_Instructions for the task_:
Go through the lines below and tally each one holding "verläuft". Write only the total.

_Data for the task_:
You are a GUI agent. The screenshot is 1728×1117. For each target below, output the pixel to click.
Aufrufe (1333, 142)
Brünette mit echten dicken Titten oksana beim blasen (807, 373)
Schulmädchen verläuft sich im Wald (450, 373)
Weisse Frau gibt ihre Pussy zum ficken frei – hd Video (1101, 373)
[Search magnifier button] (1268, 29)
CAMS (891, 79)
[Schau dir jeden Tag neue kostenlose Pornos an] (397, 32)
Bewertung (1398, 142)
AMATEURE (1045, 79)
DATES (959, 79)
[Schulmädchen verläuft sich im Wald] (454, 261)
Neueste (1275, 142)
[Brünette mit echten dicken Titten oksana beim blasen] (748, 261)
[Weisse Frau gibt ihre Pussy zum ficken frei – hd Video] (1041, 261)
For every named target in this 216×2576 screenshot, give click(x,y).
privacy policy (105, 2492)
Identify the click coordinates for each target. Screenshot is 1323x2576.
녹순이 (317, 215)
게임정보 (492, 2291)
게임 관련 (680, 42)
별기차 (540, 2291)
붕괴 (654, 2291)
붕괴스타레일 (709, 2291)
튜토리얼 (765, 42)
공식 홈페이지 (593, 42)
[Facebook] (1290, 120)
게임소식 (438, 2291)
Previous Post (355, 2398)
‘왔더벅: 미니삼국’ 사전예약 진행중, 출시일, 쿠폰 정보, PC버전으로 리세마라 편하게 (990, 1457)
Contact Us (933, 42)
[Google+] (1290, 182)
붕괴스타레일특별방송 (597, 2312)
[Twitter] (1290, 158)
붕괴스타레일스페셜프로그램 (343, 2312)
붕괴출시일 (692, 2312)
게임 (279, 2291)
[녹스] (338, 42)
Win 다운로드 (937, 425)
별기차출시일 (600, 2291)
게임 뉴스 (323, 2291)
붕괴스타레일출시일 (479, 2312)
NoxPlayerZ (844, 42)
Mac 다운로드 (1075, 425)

_Expected answer_:
2